Liver transplantation has long been considered a high-risk procedure, with many patients fearing organ rejection even after successful surgery. In most cases, the body’s immune system treats the donated liver as foreign, making lifelong anti-rejection medication necessary.


According to the World Health Organisation (WHO), organ transplantation is a life-saving intervention for patients with organ failure, but it comes with major challenges, including rejection risks, limited donor availability, and long-term complications linked to immunosuppressive drugs.


While these medicines are essential to protect the transplanted organ, they can also weaken immunity and increase vulnerability to infections and other health problems, creating a difficult long-term balance for patients.


A pioneering immune therapy may be moving liver transplantation closer to a long-sought goal: helping some patients live without lifelong anti-rejection drugs.


A study published in Nature Communications suggests it may be safe and feasible to give liver transplant recipients special immune cells from their donor before surgery to train the body to accept the new organ.


The approach, known as immune priming, could reduce dependence on immunosuppressive drugs, which are currently essential to prevent organ rejection but carry significant long-term health risks.


The therapy uses donor-derived immune cells known as regulatory dendritic cells, which help guide immune responses. These cells are prepared from the donor before surgery and infused into the recipient about a week before transplantation. Researchers believe the cells may help “educate” the immune system to recognise the donor liver as safe tissue instead of a foreign threat.


As one researcher explained, “The aim is to reprogram immune responses so the transplanted organ is accepted rather than attacked”.


Another added, “If we can safely reduce or remove lifelong immunosuppression, we could transform the long-term experience of transplant patients.”


In the small first-in-human trial, 13 living donor liver transplant recipients were followed over time. One year after surgery, patients were evaluated to determine whether their immune profiles suggested they could safely begin reducing immunosuppressive drugs.


Eight participants met the criteria to start tapering treatment. Among them, four were able to completely stop immunosuppressive therapy, and three remained off the drugs for more than three years without rejecting their transplanted liver.


Although the numbers are small, the results have drawn attention because they point toward the possibility of immune tolerance, a state in which the body accepts a transplanted organ without continuous medication.


Tolerance has long been described as a major goal in transplantation medicine because it could eliminate many of the complications associated with lifelong drug use.


The liver may be particularly suited for this kind of approach. It has unique immune characteristics and a strong ability to regenerate, making living donor transplantation possible, where both donor and recipient can regrow functional liver tissue after surgery.


These features have made liver transplants a key testing ground for efforts to reduce or eliminate long-term immunosuppression.


The study is also part of a broader shift in transplantation science, from broadly suppressing immunity toward selectively reshaping it.

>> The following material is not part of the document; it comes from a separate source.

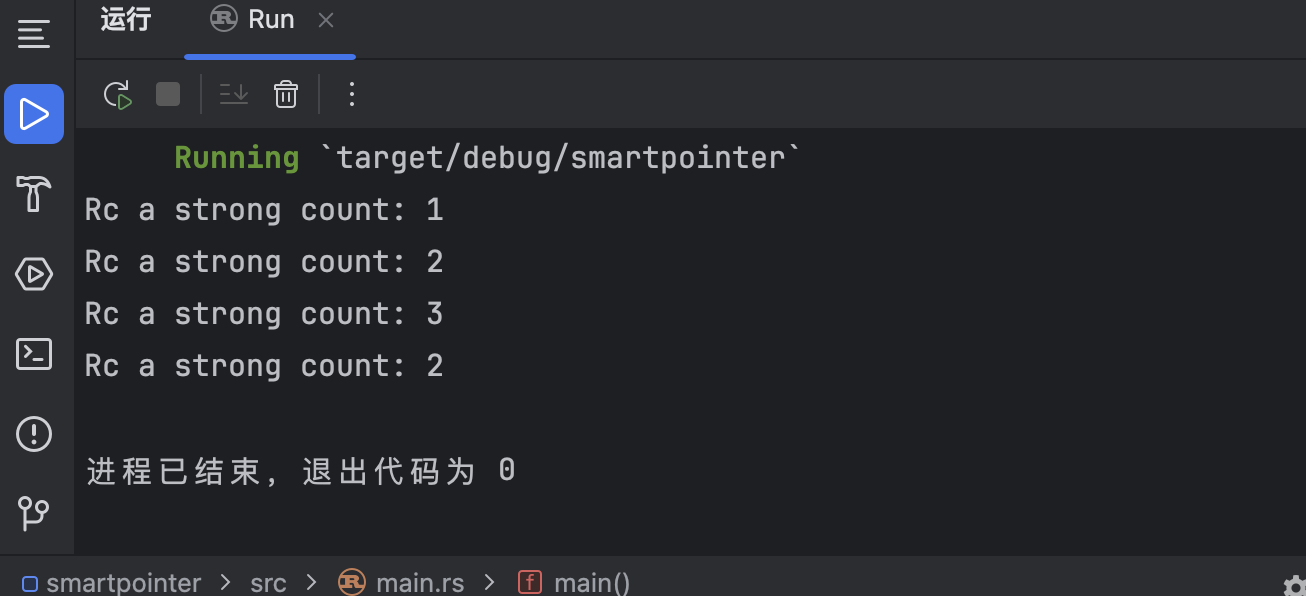Toggle the Run tool window sidebar icon
The image size is (1306, 596).
pos(34,114)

However, researchers emphasise that the findings are still early and exploratory. The trial was designed primarily to test safety and feasibility, not to confirm effectiveness on a large scale. The small sample size means more research is needed before the approach can be widely adopted.


Important questions remain, including why some patients respond well enough to discontinue drugs while others do not, and how different medication regimens might influence outcomes. Researchers are also exploring whether adjusting the timing of immune cell infusion or combining it with different drug protocols could improve results.


Future studies are expected to include larger, randomised trials comparing immune priming with standard care to better assess its effectiveness.


If confirmed, the approach could significantly reduce the long-term burden of transplantation, lowering risks linked to chronic immunosuppression and improving quality of life for patients.


For now, experts stress that the therapy remains experimental and is not part of routine clinical care.


Still, the early findings suggest a possible shift in direction for transplant medicine toward a future where the immune system may be guided to accept a new organ naturally, rather than being permanently suppressed.


In Kenya, liver disease is estimated to cause about 13,000 deaths annually, accounting for roughly 5 per cent of all deaths, with hepatitis B affecting nearly 8 per cent of the population. Globally, liver disease leads to about 2 million deaths each year, driven mainly by viral hepatitis, alcohol-related disease, and fatty liver conditions.


Despite the burden, liver transplants remain rare. Around 30,000 liver transplants are performed globally each year.


In Kenya, liver transplantation is still very limited, with most patients referred abroad due to a lack of specialised facilities and high costs, meaning many who need the procedure never receive it.